= Stated goal =
Please answer these questions from the oil palm site description:
(a) What was the total oil palm area of the Bondo Sepolo (Tebelian) cooperative?
(b) How many households did Ramin village have in 2014?
(c) How many independent farmers were randomly selected in Sintang?

>> begin Document extract

Sintang

Sintang is located in West Kalimantan, along the River Kapuas. The topography is flat to gently rolling. The soils are clay or sandy clay loam Ultisols, with some shallow peat pockets in the Sungai Tebelian area. The climate is humid tropical, with an average annual temperature of 26.9°C, an average maximum temperature of 32.5°C and minimum temperature of 22.9°C. The yearly precipitation is around 3,000 mm, with a rainy season from October to January and the driest month in August (~100 mm month⁻¹). In Binjai Hilir, an oil palm cooperative was active, which consisted of 2,410 households, divided over 7 villages. The total area under oil palm (including scheme and independent plantations) was 4,805 ha. Average yields in 2013 were 17‒18 t fruit bunches ha⁻¹ year⁻¹, with a peak season in November and December and a low season from February to June. Bondo Sepolo (Tebelian) cooperative consisted of a few thousand households, divided over 16 villages, with a total oil palm area of 5,579 ha planted around 2007. The average yield was 18 t ha⁻¹ year⁻¹, with the peak season from October to January.

Jambi

Ramin village is located in sub-district Kumpeh Ulu of Muaro Jambi regency in Jambi province, about 40 km north-east of Jambi city. The topography is flat low-lying coastal plain. Soils in the village area are alluvial clay Entisols (34%) and deep fibric Histosols (66%), with most sample plantations located on the clay Entisols. The climate is humid tropical, with an average annual temperature of 27°C, an average maximum temperature of 31°C and minimum temperature of 22.5°C. The yearly precipitation is around 2,300 mm, with a rainy season from October to February and the driest months in June, July and August (~100 mm rainfall per month). In 2014, Ramin village covered 3,325 ha of agricultural land, of which 2,213 ha (67%) were used for oil palm cultivation. The village consisted of 397 households, of which 321 were involved in farming (2014 data obtained from the village office). Most oil palms were planted between 1999 and 2002. All oil palm farmers in Ramin were independent.

Farmer selection

In Sintang, 24 independent farmers from two areas (Binjai and Tebelian) with plantations planted in or before 2009 (mostly after 2003) were randomly selected from a list of independent oil palm farmers in Sintang, provided by the government-related organisation Fasda. If the selected farmer was not available at the time of the field visit, a next farmer was randomly drawn where possible or found by asking locally. The average plantation size of the sample in Sintang was 10.9 ha (s = 10.8). In Jambi, six farmers had been pre-selected to participate in a research project through discussion with a local informant. Soil and leaf sampling were regularly carried out in the fields of these six farmers. An additional 19 farmers were randomly selected for interviews and for soil and leaf sample collection. Plantations on deep peat were excluded from the sample, but shallow peat pockets were sometimes present in parts of the fields. The average plantation size in the sample from Jambi was 6.1 ha (s = 10.3) and average farmer age was 48.4 years (s = 12.2).

>> end Document extract
>> begin Dataset section

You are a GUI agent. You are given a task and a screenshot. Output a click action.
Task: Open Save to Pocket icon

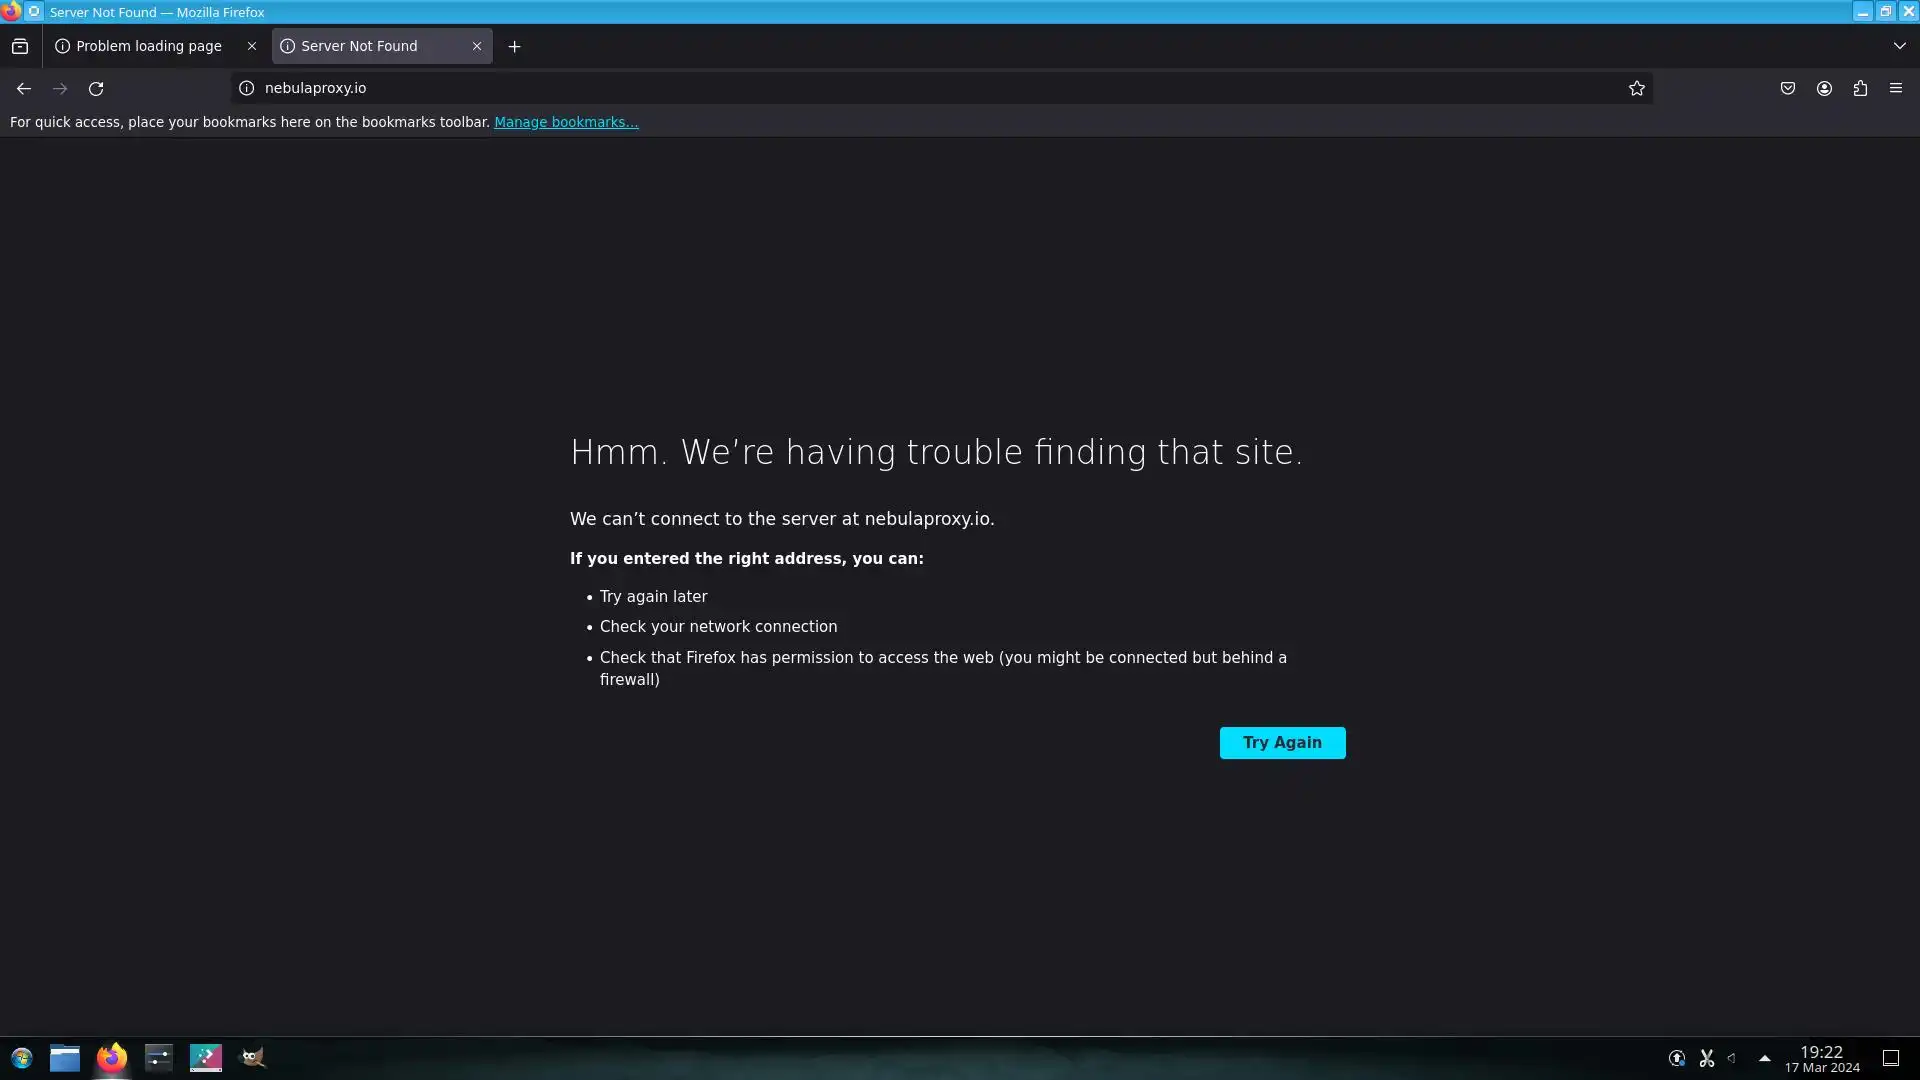1788,89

>> end Dataset section

= Answer to the problem =
(a) 5,579 ha
(b) 397
(c) 24